Die langjährige Erfahrung zahlt sich vor allem in der Semiotik und individuellen Beratung aus. „Im individuellen Gespräch mit unseren Kunden gehen wir detailliert auf persönliche Beschwerden und Auffälligkeiten ein.“ Für Dagmar Schulz bildet dieses die Basis für eine individuelle Heilkräuter-Rezeptur, die Genese, Prävention und Wohlbefinden unterstützt.

„Die Natur ist so reichhaltig mit dem, was sie uns liefert“, betont sie mit Blick auf die zahlreichen Heilkräuter. Wenn es um Heilung und Prävention geht, beispielsweise bei Magenschleimhautreizungen, warnt die Kräuterexpertin – mit einem leicht entschuldigenden Schmunzeln – ihre Kunden jedes Mal vor: „Meine Tees schmecken nicht!“ Im Sortiment führt sie fast ausschließlich Bio-zertifizierte Heilkräuter, andere wiederum in Apothekerqualität. „Natürlich unbelastet und ohne Rückstände“, erklärt sie.

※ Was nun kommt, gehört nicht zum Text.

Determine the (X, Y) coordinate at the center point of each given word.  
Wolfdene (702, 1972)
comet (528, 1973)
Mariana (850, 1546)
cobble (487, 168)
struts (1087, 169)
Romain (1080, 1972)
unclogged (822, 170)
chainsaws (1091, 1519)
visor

„Ich habe zwar viel, sehr viel über die Wirkweisen von Heilkräutern von meinem Vater gelernt, aber es gehört doch noch mehr zur Pflanzenheilkunde dazu.“

Auf ihren heutigen Beruf, auf den sie sich voll und ganz eingelassen hat, hat sie sich intensiv vorbereitet. „Ich habe zwar viel, sehr viel über die Wirkweisen von Heilkräutern von meinem Vater gelernt, aber es gehört doch noch mehr zur Pflanzenheilkunde dazu“, erklärt die 44-Jährige, die zwar von ihrer kaufmännischen Ausbildung profitiert, aber eine Ausbildung zur Heilpraktikerin absolvierte, sich im Bereich Phytotherapie weiterbildete und bei einem Pharmakologen ihr Wissen vertiefte. „Gewisse Dinge muss man einfach wissen, um adäquat beraten zu können. Ein Sachkundenachweis für frei verkäufliche Arzneimittel inklusive“, wie Dagmar Schulz feststellt. Und, hat sie ein Lieblingskraut? „Natürlich“, sagt sie. „Für mich nutze ich oft die sibirische Taigawurzel, sie ist meine Anti-Stress-Wurzel, fördert die Konzentration und steigert die Ausdauer, bringt das Hormonsystem in Einklang und ist gut für das Immunsystem. Außerdem greife ich regelmäßig zu den typischen „Frauenkräutern.“ 130 Einzelkräuter plus spezieller Mischungen auf Grundlage eigener Rezepturen – vom Grippe-, Bitter- oder Migränetee über Geburtsvorbereitungstees bis hin zum durchblutungsfördernden Tea for Two – machen das Sortiment ihres Kräuterladens aus, in dem sich der Duft der verschiedenen Heilkräuter wunderbar vereint. (C.B.)